→ What the task asks
Copy the lines below verbatim, but only from the line containing "How do I perform: Hide" through the end of the data.
START Data records
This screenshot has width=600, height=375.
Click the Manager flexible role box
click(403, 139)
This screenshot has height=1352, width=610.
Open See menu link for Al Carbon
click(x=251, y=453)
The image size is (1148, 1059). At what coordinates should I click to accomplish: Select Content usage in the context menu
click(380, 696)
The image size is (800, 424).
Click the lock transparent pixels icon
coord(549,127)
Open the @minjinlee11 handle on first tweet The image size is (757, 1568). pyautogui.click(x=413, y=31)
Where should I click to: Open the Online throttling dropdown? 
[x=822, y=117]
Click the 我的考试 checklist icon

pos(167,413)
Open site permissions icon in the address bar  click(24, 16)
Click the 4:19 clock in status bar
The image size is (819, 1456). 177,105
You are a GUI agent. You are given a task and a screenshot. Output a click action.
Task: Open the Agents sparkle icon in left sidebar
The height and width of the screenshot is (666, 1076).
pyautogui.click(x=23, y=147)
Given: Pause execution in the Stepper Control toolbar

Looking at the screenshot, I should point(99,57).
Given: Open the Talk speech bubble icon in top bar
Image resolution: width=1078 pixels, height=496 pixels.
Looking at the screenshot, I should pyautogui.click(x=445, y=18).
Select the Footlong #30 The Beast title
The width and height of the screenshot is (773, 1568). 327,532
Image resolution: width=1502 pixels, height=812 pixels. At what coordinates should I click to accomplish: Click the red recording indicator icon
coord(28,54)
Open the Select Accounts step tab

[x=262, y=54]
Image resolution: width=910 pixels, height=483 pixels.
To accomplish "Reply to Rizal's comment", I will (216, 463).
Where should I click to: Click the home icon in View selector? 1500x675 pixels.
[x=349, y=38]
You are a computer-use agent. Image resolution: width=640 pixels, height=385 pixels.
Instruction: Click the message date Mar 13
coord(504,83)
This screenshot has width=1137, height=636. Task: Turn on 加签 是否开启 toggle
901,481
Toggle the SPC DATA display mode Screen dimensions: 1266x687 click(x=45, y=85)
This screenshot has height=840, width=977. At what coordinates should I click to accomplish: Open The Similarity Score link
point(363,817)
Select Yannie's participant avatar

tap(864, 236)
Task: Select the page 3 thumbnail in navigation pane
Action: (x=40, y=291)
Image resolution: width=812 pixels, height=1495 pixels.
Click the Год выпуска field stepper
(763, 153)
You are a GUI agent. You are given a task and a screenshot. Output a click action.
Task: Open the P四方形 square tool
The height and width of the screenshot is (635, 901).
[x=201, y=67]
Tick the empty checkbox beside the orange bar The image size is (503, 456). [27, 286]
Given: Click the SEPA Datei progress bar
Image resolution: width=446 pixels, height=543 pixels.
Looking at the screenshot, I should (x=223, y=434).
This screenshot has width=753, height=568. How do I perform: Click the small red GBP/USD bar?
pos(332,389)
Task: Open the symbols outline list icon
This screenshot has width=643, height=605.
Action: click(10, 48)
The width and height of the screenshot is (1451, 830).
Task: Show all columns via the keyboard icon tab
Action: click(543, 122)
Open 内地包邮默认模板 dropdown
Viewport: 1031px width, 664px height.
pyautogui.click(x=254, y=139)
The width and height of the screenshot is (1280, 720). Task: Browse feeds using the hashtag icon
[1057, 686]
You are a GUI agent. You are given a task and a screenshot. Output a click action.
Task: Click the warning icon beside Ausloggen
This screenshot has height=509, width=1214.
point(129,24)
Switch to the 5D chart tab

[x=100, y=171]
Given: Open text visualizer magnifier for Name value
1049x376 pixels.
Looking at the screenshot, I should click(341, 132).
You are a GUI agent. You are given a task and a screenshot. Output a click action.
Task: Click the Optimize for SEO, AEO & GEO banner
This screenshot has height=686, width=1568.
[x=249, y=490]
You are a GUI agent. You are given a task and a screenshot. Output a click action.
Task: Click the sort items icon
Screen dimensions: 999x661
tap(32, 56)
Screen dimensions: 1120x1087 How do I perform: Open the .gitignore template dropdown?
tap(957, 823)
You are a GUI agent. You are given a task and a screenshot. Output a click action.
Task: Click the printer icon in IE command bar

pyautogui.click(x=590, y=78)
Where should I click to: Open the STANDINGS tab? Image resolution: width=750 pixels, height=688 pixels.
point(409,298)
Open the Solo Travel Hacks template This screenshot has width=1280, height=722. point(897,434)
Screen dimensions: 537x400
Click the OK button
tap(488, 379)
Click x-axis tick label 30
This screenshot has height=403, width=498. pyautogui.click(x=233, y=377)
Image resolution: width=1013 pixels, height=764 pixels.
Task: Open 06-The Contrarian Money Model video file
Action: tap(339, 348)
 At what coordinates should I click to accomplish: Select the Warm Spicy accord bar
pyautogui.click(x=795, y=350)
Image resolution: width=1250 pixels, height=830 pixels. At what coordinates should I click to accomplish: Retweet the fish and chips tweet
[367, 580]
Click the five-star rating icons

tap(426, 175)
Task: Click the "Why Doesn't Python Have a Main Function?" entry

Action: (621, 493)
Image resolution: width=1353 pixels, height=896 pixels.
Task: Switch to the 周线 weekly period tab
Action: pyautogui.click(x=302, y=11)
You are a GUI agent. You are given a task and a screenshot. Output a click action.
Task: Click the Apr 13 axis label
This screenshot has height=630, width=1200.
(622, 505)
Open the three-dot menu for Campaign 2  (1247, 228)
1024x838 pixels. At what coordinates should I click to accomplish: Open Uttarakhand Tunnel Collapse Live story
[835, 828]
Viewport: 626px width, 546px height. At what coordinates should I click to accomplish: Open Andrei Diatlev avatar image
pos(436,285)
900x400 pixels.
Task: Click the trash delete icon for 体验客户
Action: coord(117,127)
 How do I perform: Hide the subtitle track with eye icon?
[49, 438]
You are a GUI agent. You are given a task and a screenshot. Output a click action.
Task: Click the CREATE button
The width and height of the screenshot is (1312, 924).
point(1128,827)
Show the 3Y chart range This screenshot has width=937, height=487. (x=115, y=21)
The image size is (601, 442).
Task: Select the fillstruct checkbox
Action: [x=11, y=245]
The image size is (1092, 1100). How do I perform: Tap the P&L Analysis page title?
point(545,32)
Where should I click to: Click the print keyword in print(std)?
END Data records
→ Output
 How do I perform: Hide the subtitle track with eye icon?
[49, 438]
You are a GUI agent. You are given a task and a screenshot. Output a click action.
Task: Click the CREATE button
The width and height of the screenshot is (1312, 924).
point(1128,827)
Show the 3Y chart range This screenshot has width=937, height=487. (x=115, y=21)
The image size is (601, 442).
Task: Select the fillstruct checkbox
Action: [x=11, y=245]
The image size is (1092, 1100). How do I perform: Tap the P&L Analysis page title?
point(545,32)
Where should I click to: Click the print keyword in print(std)?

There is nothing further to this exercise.